In a record year of fundraising and secondary activity, Ely Place’s founder discusses his firm’s activities over the year


We titled our last annual update ‘Grounded optimism’ as the vaccine rollout was underway and we gladly left behind the lockdown year of 2020. There was a strong sense that the alternative asset class would navigate its way through the volatility – and didn’t it just, with private capital fundraising for the year already at $882 billion at Q3 according to Pitchbook, and expected to have smashed through the $1 trillion mark for the year. Meanwhile figures provided by Evercore indicate that capital invested in secondaries is predicted to be at an all-time high of $100 billion for the year.

However, a year on, a little more nervousness has crept back in. Although in the Western world most adults are vaccinated and recent updates on the Omicron variant are not as bleak as we initially feared, attention has turned to the aftermath of the pandemic: in particular, the fiscal and monetary stimulus and the knock-on effect on inflation, supply chain constraints, and technology valuations, to name a few. Nonetheless we are excited about many developing themes and we set out some of our thoughts and predictions for the year ahead at the end of this summary.

Like most others in the industry we had a busy year at Ely Place, closing mandates across primaries, secondaries and co-investments. We are particularly thrilled with the number of mandates completed for repeat clients this year, as we continue to expand our offering and develop strong and collaborative relationships with the teams that we support.

Around half of our work was on the private debt side, although we also advised clients in private equity, venture, infrastructure and real estate. Across these asset classes, our mandates were split 50/50 between primary and secondary transactions, and we also completed a couple of new GP Advisory mandates.

Completed Mandate Highlights

  1. Eurazeo Private Debt

In Europe our principal private debt client has been Eurazeo, where we have supported the firm in two separate successful mandates: a fundraising, followed by a separate GP-led secondary transaction.

Our fundraising mandate was to support their in-house fundraising efforts in Germany with a rifle shot approach to LPs. This resulted in a €100 million single investor commitment on the final closing of Idinvest Private Debt V at €1.5 billion, ahead of its initial target of €1.2 billion. More news of this can be found here.

We subsequently advised Eurazeo on a €108.8 million credit secondary, involving the establishment of a fund continuation vehicle and the provision of liquidity for investors across three funds. This transaction was led by Pantheon, with Pennington Partners and Oddo also participating in the syndicate, as reported here.

  1. PennantPark

In the US, we continued to support our other repeat private debt client, PennantPark. Following the successful completion of a credit secondary transaction with Pantheon Ventures in August 2020, we advised PennantPark on the raising of three funds in the space of 12 months focused on opportunistic debt, senior unlevered and a senior levered strategy. More news on this can be found here, from July, and also here, from January 2021.

  1. Passion Capital

In February 2021, we announced our role in the closing of a tender offer secondary transaction to LPs by funds managed by Wilshire Associates Inc, acting as the exclusive financial advisor to Passion Capital, an early-stage venture GP based in London. The transaction enabled our client to offer liquidity to its earlier investors while at the same time further institutionalising its LP base.

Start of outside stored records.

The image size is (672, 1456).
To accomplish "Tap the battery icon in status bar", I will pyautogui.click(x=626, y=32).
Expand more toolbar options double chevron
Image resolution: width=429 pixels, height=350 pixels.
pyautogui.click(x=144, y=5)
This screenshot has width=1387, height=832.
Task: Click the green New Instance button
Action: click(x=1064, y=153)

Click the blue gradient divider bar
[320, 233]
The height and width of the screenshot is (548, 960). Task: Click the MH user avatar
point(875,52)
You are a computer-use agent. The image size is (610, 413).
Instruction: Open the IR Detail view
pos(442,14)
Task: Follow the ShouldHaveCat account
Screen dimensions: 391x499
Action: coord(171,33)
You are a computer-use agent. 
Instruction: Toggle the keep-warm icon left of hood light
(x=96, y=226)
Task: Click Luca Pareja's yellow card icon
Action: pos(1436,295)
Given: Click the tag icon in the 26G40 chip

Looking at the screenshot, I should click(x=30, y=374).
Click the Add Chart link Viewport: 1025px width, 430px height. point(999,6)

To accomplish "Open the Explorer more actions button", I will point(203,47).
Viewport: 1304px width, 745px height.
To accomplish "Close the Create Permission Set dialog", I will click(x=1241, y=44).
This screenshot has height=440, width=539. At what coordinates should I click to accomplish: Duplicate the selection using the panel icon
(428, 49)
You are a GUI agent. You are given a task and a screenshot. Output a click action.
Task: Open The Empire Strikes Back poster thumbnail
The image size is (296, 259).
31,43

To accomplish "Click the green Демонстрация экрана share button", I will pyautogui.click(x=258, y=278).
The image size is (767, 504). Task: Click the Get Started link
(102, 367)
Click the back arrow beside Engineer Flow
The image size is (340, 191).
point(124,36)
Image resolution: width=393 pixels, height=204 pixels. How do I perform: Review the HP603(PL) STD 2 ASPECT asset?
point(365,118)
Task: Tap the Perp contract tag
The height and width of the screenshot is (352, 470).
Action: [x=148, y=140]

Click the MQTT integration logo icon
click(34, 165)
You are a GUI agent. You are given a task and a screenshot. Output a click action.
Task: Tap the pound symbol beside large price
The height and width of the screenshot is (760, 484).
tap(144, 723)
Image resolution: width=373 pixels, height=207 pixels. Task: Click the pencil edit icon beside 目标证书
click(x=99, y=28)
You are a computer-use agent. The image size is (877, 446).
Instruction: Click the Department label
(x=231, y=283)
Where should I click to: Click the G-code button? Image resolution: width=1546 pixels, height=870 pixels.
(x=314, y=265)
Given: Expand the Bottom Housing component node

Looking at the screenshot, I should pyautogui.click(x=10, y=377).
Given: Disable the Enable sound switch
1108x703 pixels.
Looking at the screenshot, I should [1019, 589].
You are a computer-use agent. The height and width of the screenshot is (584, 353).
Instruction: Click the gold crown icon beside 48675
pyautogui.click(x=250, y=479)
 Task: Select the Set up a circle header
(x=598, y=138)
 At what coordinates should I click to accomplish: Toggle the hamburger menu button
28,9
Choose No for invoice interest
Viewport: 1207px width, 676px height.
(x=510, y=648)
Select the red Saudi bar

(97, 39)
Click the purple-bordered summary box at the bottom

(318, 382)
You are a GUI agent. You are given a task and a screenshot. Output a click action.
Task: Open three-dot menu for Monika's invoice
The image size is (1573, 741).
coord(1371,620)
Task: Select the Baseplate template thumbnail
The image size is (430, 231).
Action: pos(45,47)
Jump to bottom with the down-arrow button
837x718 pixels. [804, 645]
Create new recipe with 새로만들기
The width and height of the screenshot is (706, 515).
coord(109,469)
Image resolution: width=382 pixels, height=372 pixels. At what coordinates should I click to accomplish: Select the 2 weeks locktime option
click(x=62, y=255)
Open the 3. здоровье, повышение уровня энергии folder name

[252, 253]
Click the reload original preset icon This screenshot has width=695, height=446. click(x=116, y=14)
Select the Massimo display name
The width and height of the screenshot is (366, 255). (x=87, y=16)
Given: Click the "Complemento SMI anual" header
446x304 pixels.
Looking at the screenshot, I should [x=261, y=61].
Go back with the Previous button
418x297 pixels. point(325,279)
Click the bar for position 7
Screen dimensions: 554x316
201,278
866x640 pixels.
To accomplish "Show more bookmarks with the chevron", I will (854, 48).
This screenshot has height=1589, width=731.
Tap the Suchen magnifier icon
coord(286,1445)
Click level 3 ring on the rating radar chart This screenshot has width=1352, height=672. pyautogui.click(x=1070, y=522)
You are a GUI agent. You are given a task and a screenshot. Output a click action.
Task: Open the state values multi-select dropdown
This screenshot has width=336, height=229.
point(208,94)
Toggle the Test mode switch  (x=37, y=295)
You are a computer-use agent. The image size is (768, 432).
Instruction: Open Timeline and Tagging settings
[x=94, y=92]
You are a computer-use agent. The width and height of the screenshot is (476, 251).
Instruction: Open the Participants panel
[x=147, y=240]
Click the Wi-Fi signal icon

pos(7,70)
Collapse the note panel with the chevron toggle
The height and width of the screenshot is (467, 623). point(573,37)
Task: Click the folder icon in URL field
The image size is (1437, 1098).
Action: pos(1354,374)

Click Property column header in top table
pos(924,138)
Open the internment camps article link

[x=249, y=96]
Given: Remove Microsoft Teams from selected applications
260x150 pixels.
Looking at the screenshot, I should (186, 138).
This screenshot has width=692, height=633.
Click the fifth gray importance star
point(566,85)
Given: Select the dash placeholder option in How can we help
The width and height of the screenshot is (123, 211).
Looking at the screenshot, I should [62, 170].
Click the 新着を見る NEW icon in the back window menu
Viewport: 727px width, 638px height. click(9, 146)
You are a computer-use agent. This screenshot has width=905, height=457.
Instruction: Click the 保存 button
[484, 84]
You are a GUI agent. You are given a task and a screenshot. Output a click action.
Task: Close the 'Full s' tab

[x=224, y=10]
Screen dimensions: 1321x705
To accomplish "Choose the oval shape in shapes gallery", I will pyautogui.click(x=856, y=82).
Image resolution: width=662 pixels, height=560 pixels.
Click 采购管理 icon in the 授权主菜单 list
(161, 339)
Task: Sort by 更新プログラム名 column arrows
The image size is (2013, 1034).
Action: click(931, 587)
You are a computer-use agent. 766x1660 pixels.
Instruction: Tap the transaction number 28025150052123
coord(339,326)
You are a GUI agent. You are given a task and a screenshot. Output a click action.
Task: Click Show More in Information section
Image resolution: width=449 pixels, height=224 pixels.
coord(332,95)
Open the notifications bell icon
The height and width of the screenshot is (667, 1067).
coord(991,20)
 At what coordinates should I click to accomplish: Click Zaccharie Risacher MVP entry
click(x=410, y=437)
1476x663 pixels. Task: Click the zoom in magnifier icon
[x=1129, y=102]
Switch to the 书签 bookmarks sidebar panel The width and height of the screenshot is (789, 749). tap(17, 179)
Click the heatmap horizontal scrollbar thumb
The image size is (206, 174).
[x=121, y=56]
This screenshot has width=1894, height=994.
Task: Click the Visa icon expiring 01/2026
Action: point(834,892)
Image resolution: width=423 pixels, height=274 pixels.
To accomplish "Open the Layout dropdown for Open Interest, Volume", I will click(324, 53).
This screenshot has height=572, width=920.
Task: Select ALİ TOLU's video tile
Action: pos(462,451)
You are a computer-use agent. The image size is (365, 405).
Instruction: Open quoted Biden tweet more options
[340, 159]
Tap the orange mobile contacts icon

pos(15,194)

  1. Hohnhaus & Jansenberger Gruppe

In June 2021, we acted as exclusive financial adviser to Hohnhaus & Jansenberger Gruppe on a single asset secondary, following a strategic change of direction by an original cornerstone LP. This was a complex GP-led transaction whereby the Ely Place team assisted its client with securing the backing of a prominent LP. More details can be found here.

  1. TriSpan

We have been working on another combined mandate for our private equity client, TriSpan. Following its first close of Fund II announced in November 2020, it celebrated the closing of a significant co-investment deal alongside Keyhaven Capital Partners, as reported here.

  1. Secondary sale in BlackRock Renewable Income UK Fund to LCIV

In October 2021 we announced our role as exclusive adviser to a large institution in a £107 million secondary sale of a single fund position in BlackRock Renewable Income UK Fund  to funds managed by London LGPS CIV Ltd, a company that manages UK Local Government Pension Scheme (“LGPS”) assets.

While the low risk, cash yielding and long-term profile of the fund may be well suited for pension funds and other institutions with longer term liabilities, the transaction did not represent a typical fund acquisition for most secondary buyers. We were therefore required to run a highly tailored and focused process, targeting investors that are not usually active in the secondaries market.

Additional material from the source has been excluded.